Quand Budapest doit jouer les médiateurs
Pour Kleine Zeitung, il n'y a pas matière à s'inquiéter :
«A y regarder de près, c'est même presque une chance que ce soit au tour de la Hongrie d'assurer la présidence tournante. Car ce rôle exige du pays en question qu'il fasse preuve de retenue et veille à préserver l'équilibre, en agissant en 'gestionnaire honnête'. A Bruxelles, certains avancent que la recherche de majorités et de solutions consensuelles pourrait être salutaire à la Hongrie, tributaire de la bonne entente avec les autres pays. Une attitude qui contraste avec la logique d'obstruction de la Hongrie.
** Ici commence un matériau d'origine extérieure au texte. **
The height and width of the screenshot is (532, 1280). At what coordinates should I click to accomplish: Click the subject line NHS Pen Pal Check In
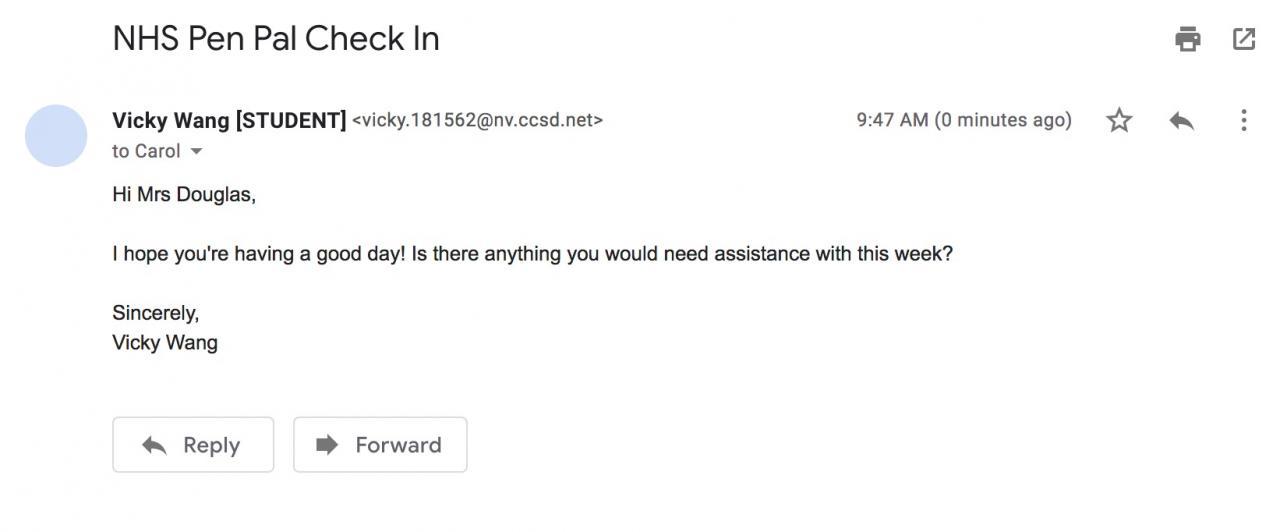pyautogui.click(x=276, y=39)
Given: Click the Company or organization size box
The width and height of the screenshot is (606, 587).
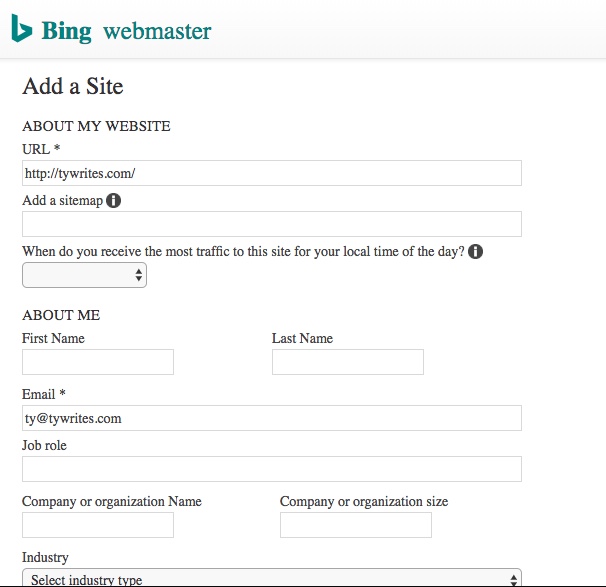Looking at the screenshot, I should coord(356,525).
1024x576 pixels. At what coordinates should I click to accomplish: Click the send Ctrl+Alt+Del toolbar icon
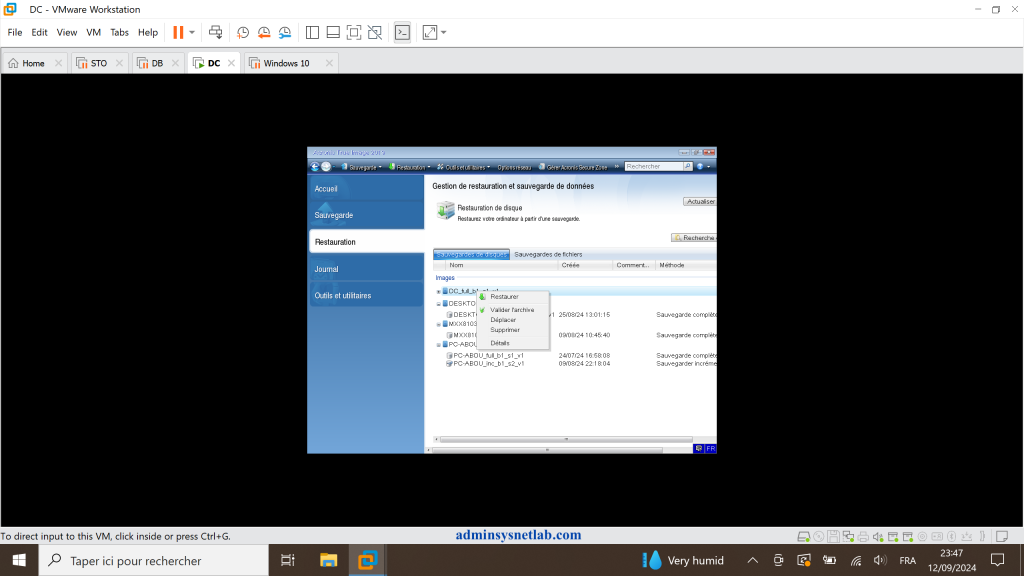pyautogui.click(x=215, y=33)
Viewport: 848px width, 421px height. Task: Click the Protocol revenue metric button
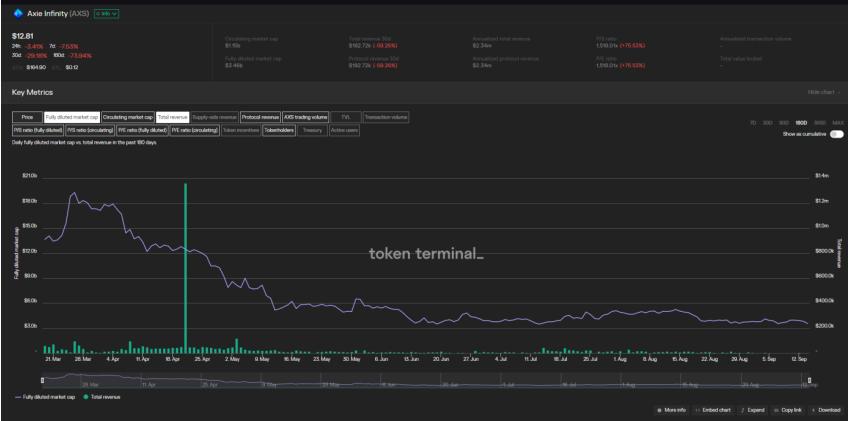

Cet exercice aura-t-il une incidence sur la dérive du pays à l'avenir ?»
De quoi faire froid dans le dos
taz rappelle les velléités destructrices d'Orbán en politique extérieure :
«Il soutient les nationalistes agressifs dans la région, tout particulièrement en Serbie, et va jusqu'à financer Milorad Dodik, qui préconise la scission d'une partie de la Bosnie. ... Dans son bureau, le Premier ministre hongrois a accroché une carte de la Grande Hongrie, avec les frontières de l'empire des Habsbourg. Le rêve de Poutine de restaurer la Russie tsariste pourrait inciter Orbán et son parti à l'imiter. Ils préparent déjà le terrain à un tournant politique au sein de l'UE placé sous le signe du nationalisme. Ses discours sur la Transylvanie sont alarmants, pas seulement pour la Roumanie. S'il est intelligent, il ne tirera pas trop sur la ficelle pendant cette présidence tournante. Il s'attachera toutefois à imposer graduellement ses visions fortement nationalistes.»
Un test pour l'unité de l'Europe
La présidence hongroise de l'UE sera un moment de vérité pour l'UE, estime Le Soir :
«Le slogan de la présidence hongroise, trumpien – Make Europe great again –, sème le trouble ? Ce n'est (encore)… qu'un slogan, certes provocateur ! Surtout alors que l'inclusivité s'imposait comme mot-clé du sommet européen, traduisant la volonté de hisser tout le monde à bord (même Giorgia Meloni et… Viktor Orban). ... Les six prochains mois diront si Viktor Orban a joué le jeu ou définitivement démontré qu'il entend désormais gripper la machine européenne. Quelle que soit la réponse, elle aura le mérite de la clarté alors que le souverainisme cher à Budapest gagne du terrain dans les Parlements, européen et nationaux, et les gouvernements des Vingt-Sept. »
Des raisons d'espérer
Selon hvg, le gouvernement hongrois devra mettre de l'eau dans son vin :
«Il n'aura échappé à personne combien il est important pour le Fidesz de se débarrasser du stigmate de trublion. ... Un bon travail lors de la présidence tournante n'emballerait certes pas les foules en Hongrie, mais dans les milieux européens, cela pourrait atténuer l'image négative de perpétuel empêcheur de tourner en rond que s'est forgée le pays. ... On ne s'étonnera donc pas que le programme de la présidence tournante commence par ces mots : 'La Hongrie remplira sa fonction de médiateur avec correction, dans l'esprit d'une coopération loyale entre les Etats membres et les institutions, dans l'optique de la paix, de la sécurité et de la prospérité d'une Europe que nous voulons réellement forte.' Comment tout cela finira dépendra en grande partie de la disposition du gouvernement à faire des compromis réels et à mener les négociations de manière objective.»